Search code examples
cudagpu-shared-memory

Load structure in gpu shared memory


I am working with an array of structures (AoS), and each CUDA block will use the data of one structure (and only one) and do a lot of computation around it. In order for the program to work I would like to store the structure in shared memory.

I have tried to use the memcpy function like this:

struct LABEL_2D{
    int a;
    float * b[MAX];
};

Inside the kernel:

__shared__ struct LABEL_2D self_label;

if(threadIdx.x == 0){
    memcpy(&self_label,
           label+(blockIdx.x*sizeof(struct LABEL_2D)),
           sizeof(struct LABEL_2D));
}
__syncthreads();

But on execution I got the following error:

unspecified launch failure cudaGetLastError()
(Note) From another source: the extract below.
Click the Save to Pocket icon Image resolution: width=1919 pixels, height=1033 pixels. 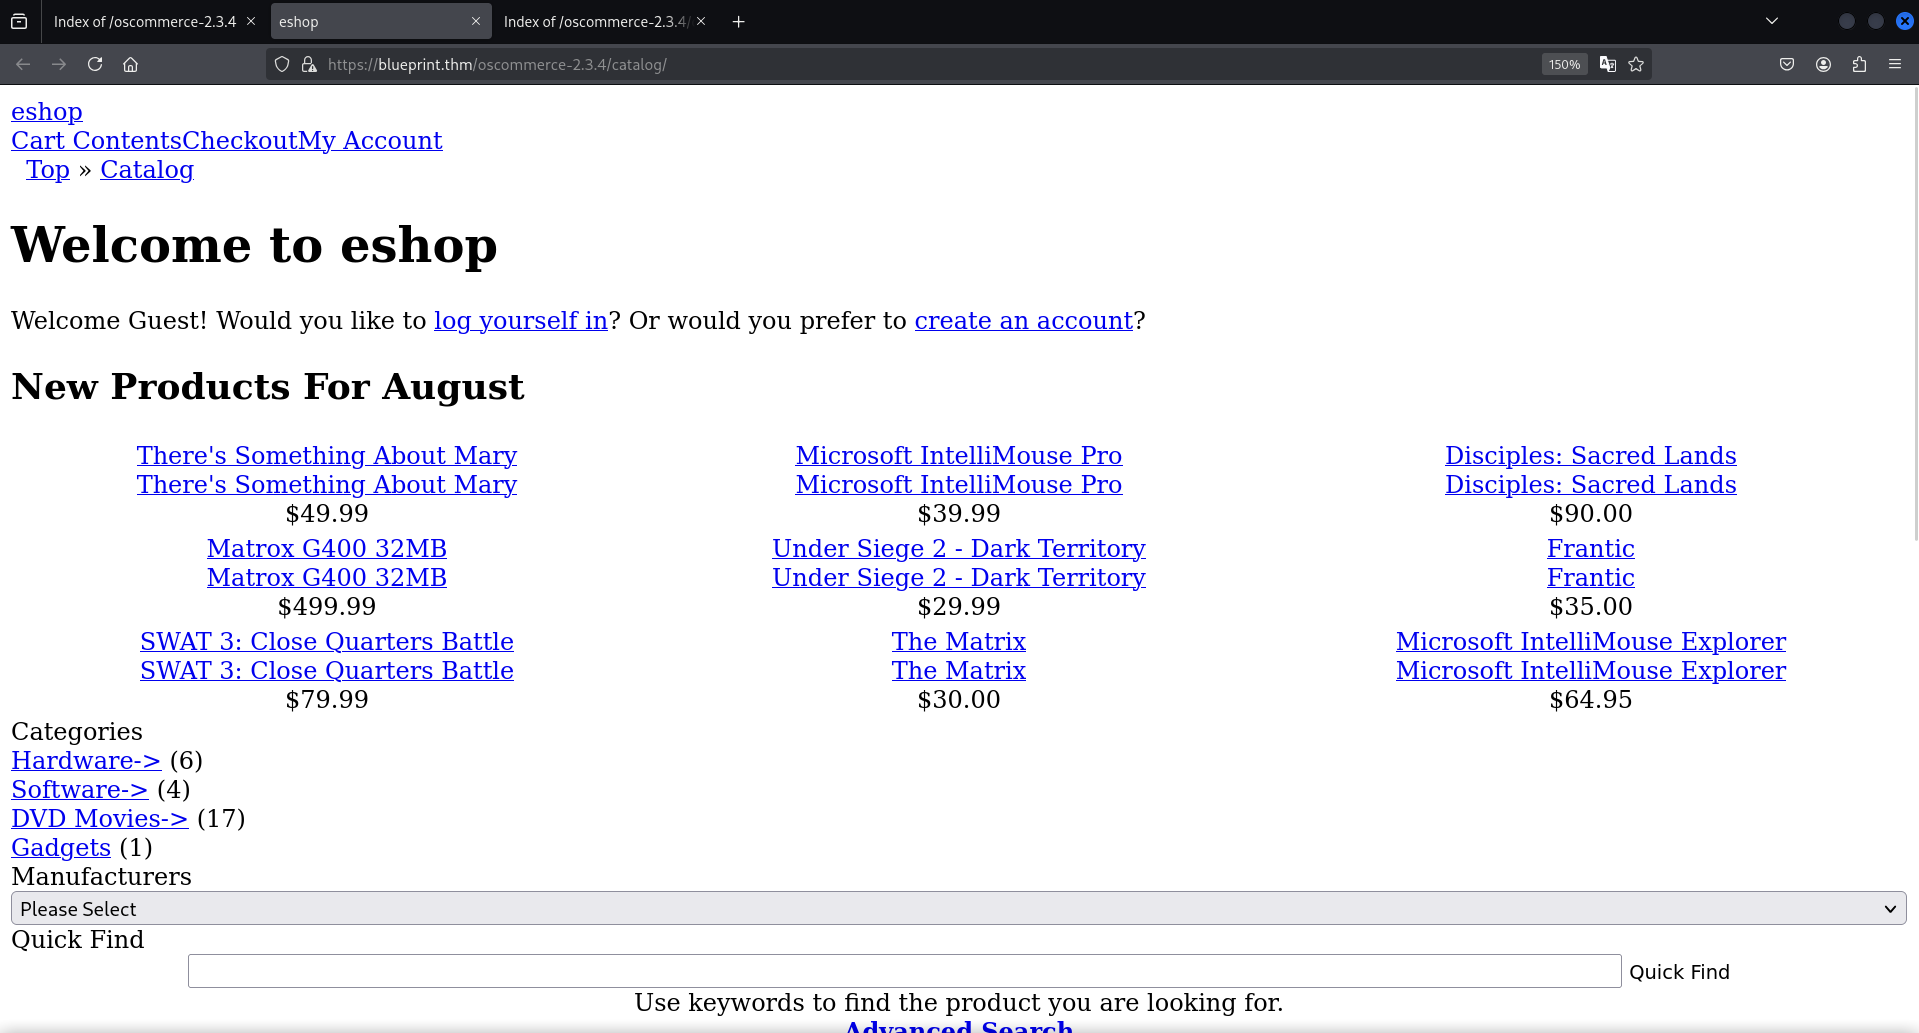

I am wondering if it is possible to store a structure into shared memory.


Solution

  • You are not supposed to copy the data with memcpy().

    You can assign the first thread as you did, to simply initialize a shared memory variable:

    struct LABEL_2D{
        int a;
        float * b[MAX];
    };
    
    
    __shared__ LABEL_2D self_label;
    
    if(threadIdx.x == 0){
        slef_label = label[blockIdx.x];
    
    }
     __syncthreads();
    

    EDIT: Deleted other workarounds because they were practically useless.